■ WHAT THIS TASK INVOLVES
Repeat exactly what runs from the line containing "This screenshot has height=727, width=1412." through the last line of the material below. Do not copy the pictures.

■ SUPPLIED MATERIAL
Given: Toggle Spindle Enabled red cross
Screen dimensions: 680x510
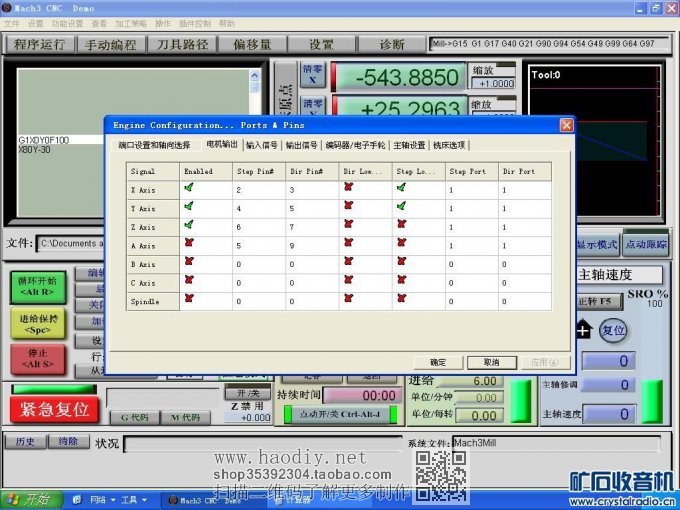Looking at the screenshot, I should pos(189,300).
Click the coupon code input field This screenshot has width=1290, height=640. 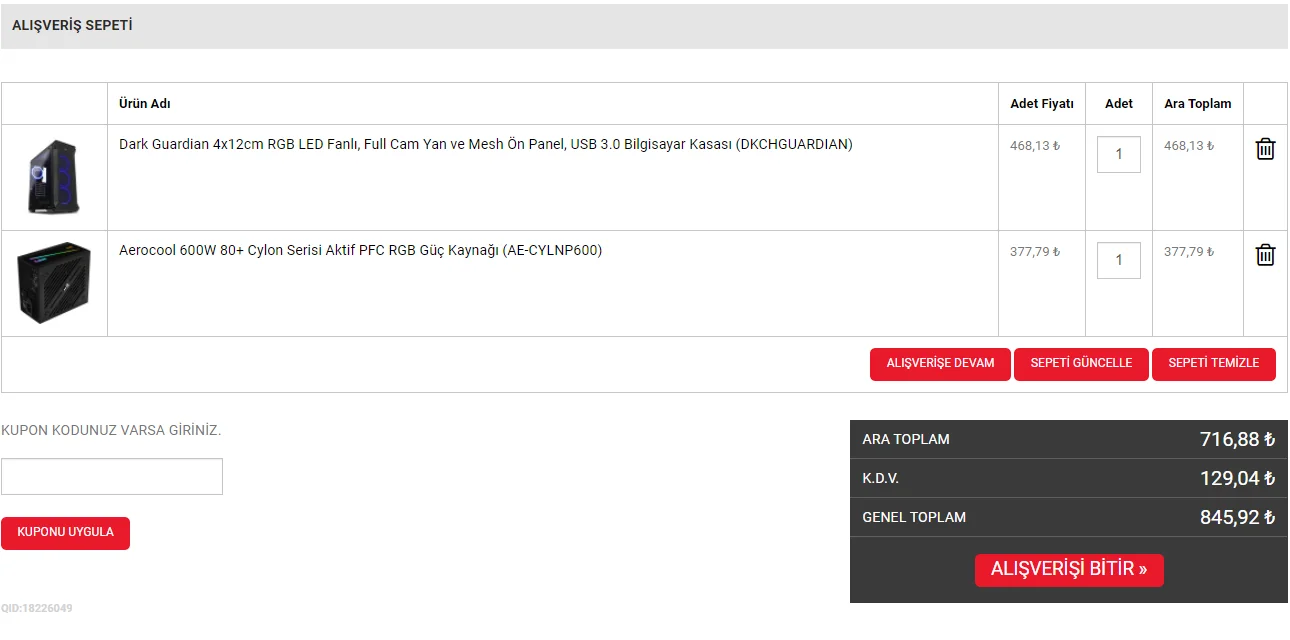coord(111,476)
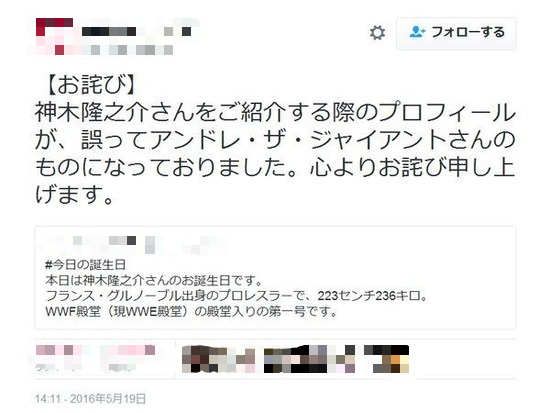Open the quoted tweet about 神木隆之介's birthday
This screenshot has width=550, height=413.
pyautogui.click(x=275, y=278)
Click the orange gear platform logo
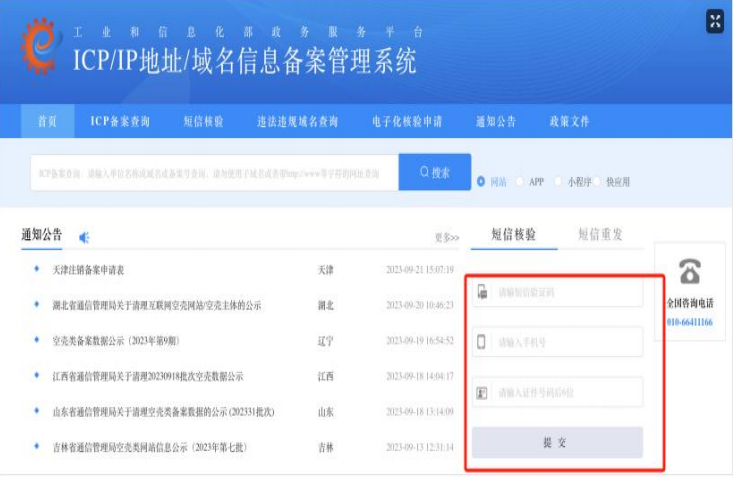 pyautogui.click(x=40, y=49)
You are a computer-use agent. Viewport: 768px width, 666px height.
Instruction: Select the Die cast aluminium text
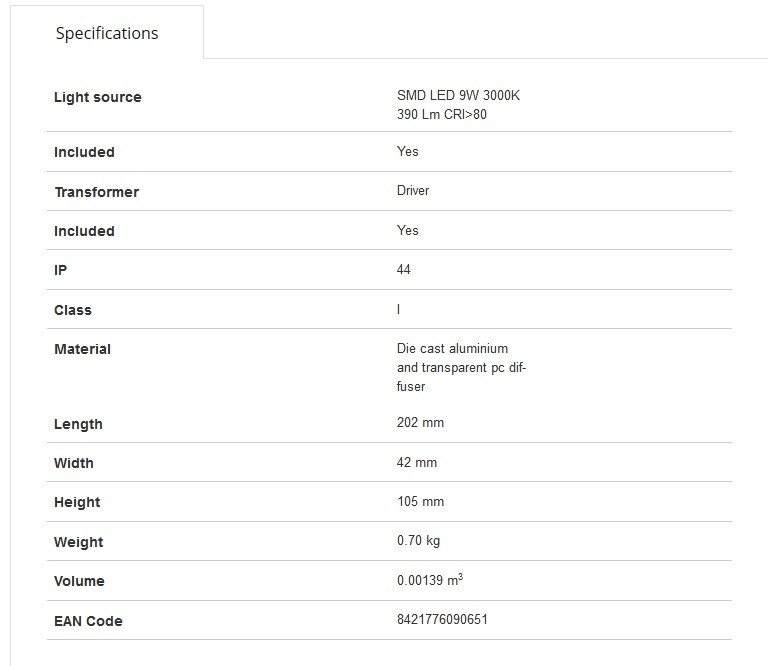452,349
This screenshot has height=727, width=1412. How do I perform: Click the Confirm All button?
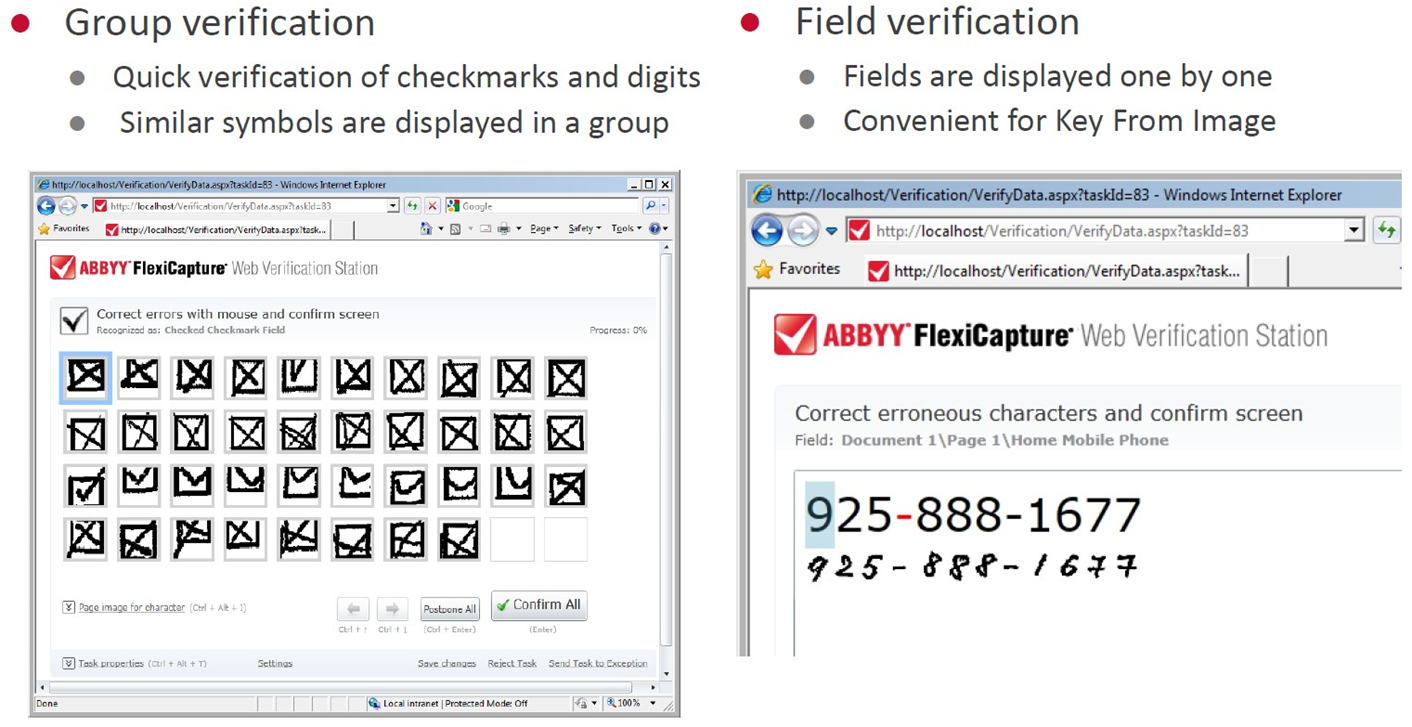click(539, 606)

■ WRITTEN RESPONSE
This screenshot has height=727, width=1412. How do I perform: Click the Confirm All button?
click(539, 606)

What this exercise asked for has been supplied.